A miles de kilómetros de allí, todavía en la madrugada del 31 de octubre, las calles del West Village siguen atestadas de gente. Nueva York celebra Halloween con una fiesta en la que personas de todas las edades emulan el mejor carnaval, para comunicarse con los que murieron en la tierra y habitan en Tir nan Og, ese hedén de la eterna juventud y felicidad de los antiguos celtas. La procesión que ha recorrido la Sexta Avenida es muy distinta a la de viudas de luto que cada 1 de noviembre van a llorar a sus muertos en los cementerios de España. Esqueletos, brujas, magos y hadas recorren las calles entre cánticos y danzas. Se invocan diablos con ouijas pidiendo felicidad eterna. Una pareja se busca con pasión en un bar de la calle Bleecker; uno piensa que dentro de un tiempo se habrán olvidado y que ella no buscará el alma de él en las noches, mientras yace bajo otro hombre.

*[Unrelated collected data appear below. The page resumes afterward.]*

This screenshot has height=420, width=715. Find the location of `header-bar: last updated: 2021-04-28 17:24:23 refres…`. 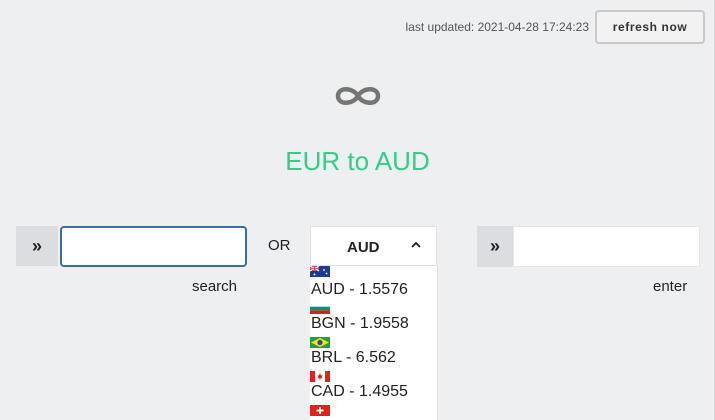

header-bar: last updated: 2021-04-28 17:24:23 refres… is located at coordinates (556, 27).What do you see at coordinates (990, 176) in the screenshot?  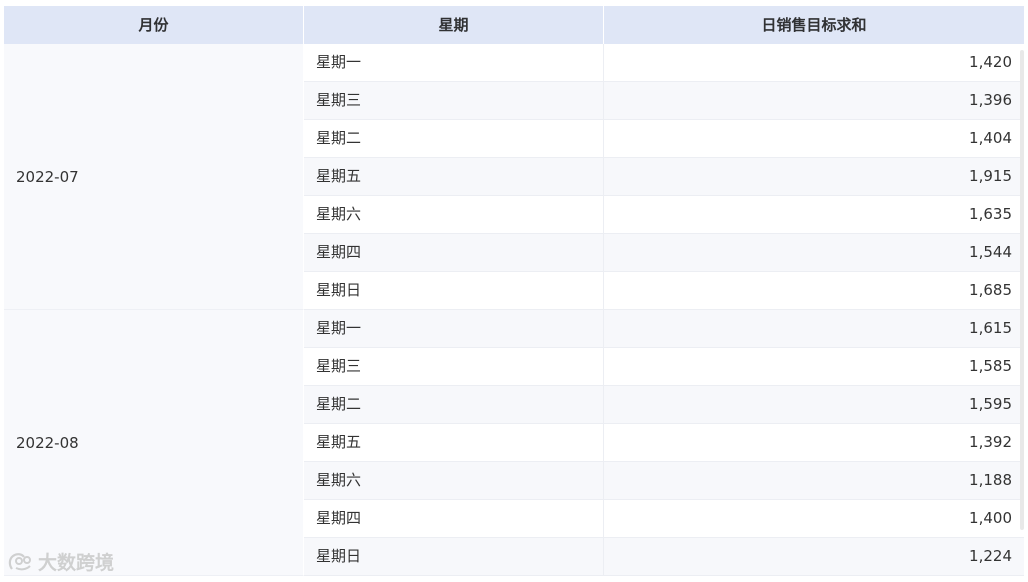 I see `value-cell: 1,915` at bounding box center [990, 176]. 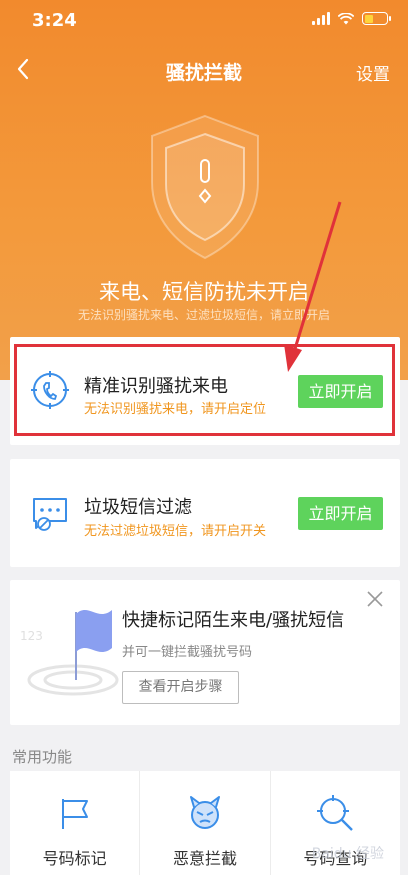 What do you see at coordinates (234, 620) in the screenshot?
I see `quick-mark-title: 快捷标记陌生来电/骚扰短信` at bounding box center [234, 620]. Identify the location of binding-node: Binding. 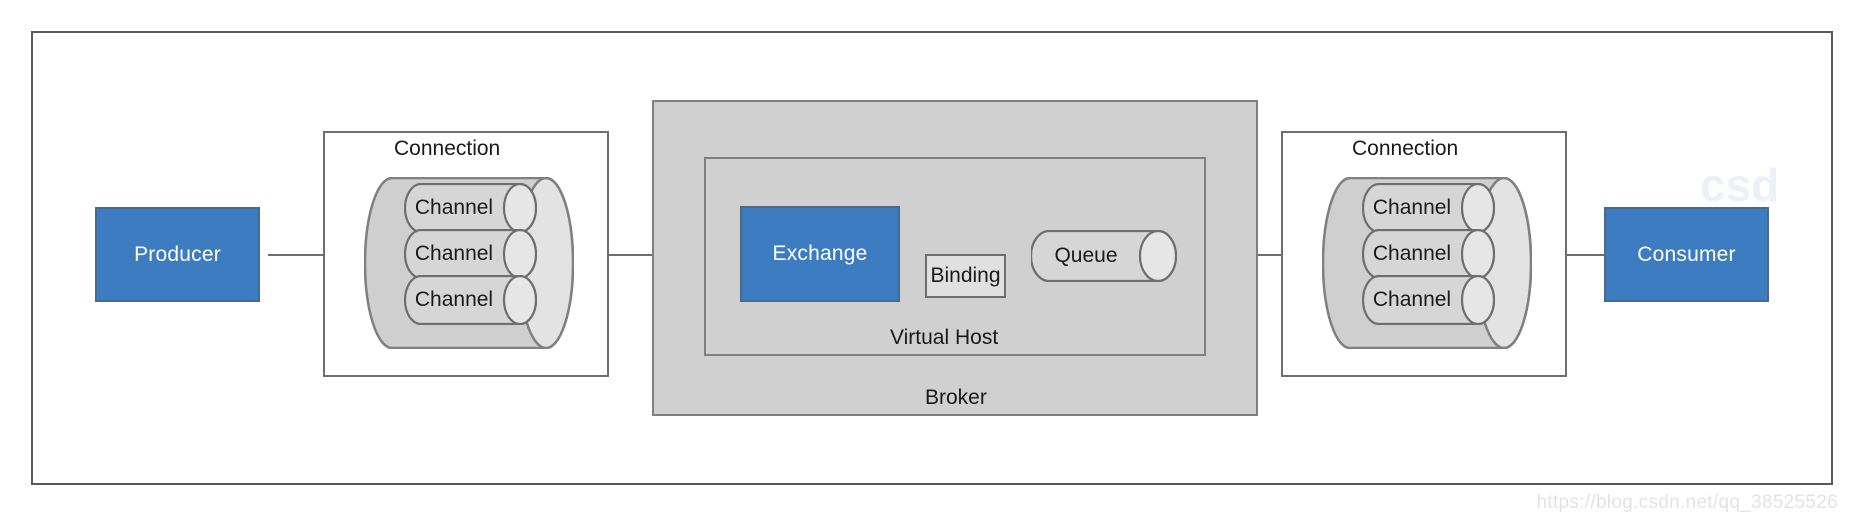
(966, 276).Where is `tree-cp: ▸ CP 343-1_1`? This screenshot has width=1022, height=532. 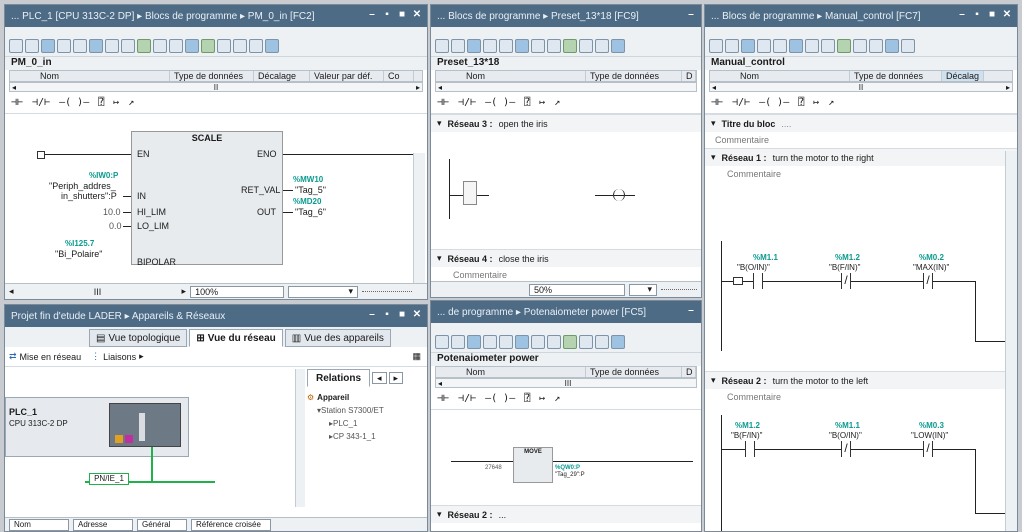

María se ha levantado temprano, como cada 1 de noviembre. Busca la cuneta de tierra de un camino que asfaltaron en septiembre, cuando construían la autovía que lleva a Madrid, que segó los cipreses y enclaustró la mitad de la senda bajo un túnel que ella se apresura a atravesar. Está afanada limpiando el sepulcro, cambiando las flores, arrancando unos matorrales que han crecido al pie de la tumba. Hoy no se arrodillará ante Manolo. Con la dignidad restaurada desde el 16 de agosto, le dirá radiante que sus nietas de Madrid han venido disfrazadas de brujas y que han traído unas calabazas huecas en las que han puesto velas. Le hablará de la nueva autovía, que le trae a los hijos que se marcharon a buscar trabajo lejos del campo y a los negros que estuvieron vendimiando en el latifundio del Conde. María sabe que ya puede morir feliz.